Saturday, June 28, 2025

So someone else didn't like Squid Games...

From a New York Times review of season 3, which has just dropped:

 “Squid Game” is back for what is said to be its final round, with a six-episode third season on Netflix. If only all beneficiaries of free-floating, pandemic-boosted nihilism would fade away as quickly.

The South Korean drama’s creator, writer and director, Hwang Dong-hyuk, had a couple of very profitable insights: that what was missing from “Survivor”-style competition shows was machine guns; and that greatly increasing the pool of contestants — the show’s dour hero, Gi-hun (Lee Jung-jae), is No. 456 — would increase the amount of blood that could be shed while simultaneously giving most of the deaths an anesthetizing, video-game irrelevance.

He then gave his package an Instagram-friendly visual wrapping of bright colors, gargantuan toylike structures and massed minimalist costumes, and replaced plot with a series of elaborate variations on children’s games. No candy was ever designed and marketed with greater effectiveness.

But the series wasn’t strictly a consumer product, and it wasn’t a reality show. As a work of fiction, it needed to do something to surprise us to merit a second or third season (they are really 2A and 2B). Most television shows may be formulaic to one degree or another, but it is harder not to notice when the formulas you are repeating are ones that you just created. 

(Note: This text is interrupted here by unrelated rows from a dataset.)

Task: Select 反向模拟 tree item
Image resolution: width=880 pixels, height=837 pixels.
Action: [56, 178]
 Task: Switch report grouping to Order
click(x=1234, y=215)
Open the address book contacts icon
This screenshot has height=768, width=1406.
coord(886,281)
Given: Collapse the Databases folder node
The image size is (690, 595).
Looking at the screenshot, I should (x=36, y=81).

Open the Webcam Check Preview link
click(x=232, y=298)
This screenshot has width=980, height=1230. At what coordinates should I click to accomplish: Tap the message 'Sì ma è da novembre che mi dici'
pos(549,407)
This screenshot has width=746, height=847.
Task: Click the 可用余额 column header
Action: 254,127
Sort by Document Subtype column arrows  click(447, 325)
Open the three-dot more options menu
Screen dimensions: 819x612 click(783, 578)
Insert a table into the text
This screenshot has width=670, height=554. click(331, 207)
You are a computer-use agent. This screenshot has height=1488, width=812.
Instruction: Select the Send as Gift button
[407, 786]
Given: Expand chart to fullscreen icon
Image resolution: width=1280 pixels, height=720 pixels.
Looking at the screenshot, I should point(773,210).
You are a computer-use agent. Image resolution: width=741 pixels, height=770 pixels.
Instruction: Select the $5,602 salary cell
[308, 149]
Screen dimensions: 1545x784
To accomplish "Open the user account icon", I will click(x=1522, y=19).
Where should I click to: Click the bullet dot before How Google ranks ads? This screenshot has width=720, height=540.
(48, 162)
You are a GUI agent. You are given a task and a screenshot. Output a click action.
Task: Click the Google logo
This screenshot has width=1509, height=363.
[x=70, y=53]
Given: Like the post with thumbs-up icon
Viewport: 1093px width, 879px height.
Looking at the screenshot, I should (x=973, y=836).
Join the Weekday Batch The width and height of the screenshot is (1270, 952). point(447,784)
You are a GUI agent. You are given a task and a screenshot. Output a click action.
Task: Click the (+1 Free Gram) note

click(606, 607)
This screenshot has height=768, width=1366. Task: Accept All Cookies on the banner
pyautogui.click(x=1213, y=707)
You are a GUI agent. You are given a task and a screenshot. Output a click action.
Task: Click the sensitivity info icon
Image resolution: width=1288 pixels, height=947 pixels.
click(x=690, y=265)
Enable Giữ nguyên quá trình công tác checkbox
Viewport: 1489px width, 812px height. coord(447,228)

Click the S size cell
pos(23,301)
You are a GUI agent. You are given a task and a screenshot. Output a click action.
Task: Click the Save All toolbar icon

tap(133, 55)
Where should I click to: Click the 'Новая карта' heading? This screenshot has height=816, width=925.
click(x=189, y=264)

As you may guess, he goes on to dislike season 2B.

I've always disliked dark or dystopian stories if the premise just seems too over the top, and involves too many fictional people buying into it.   I even disliked The Truman Show quite intensely, because I could not get over the disbelief factor that the world would let a TV network run such a deceptive world for viewership!    Sure, you might say these are "what if", scenarios of current circumstances taken to an extreme as a form of somewhat satirical criticism.   I think that's OK if the satire is meant to be funny - but if it's meant to be a realistic drama with next to no laughs, I've got my credibility hurdles they need to get over before I can enjoy it. 

So yeah, I didn't even finish Squid Games season 1.   I'm glad to see it gone, in somewhat ignoble fashion according to quite a lot of viewers, it seems.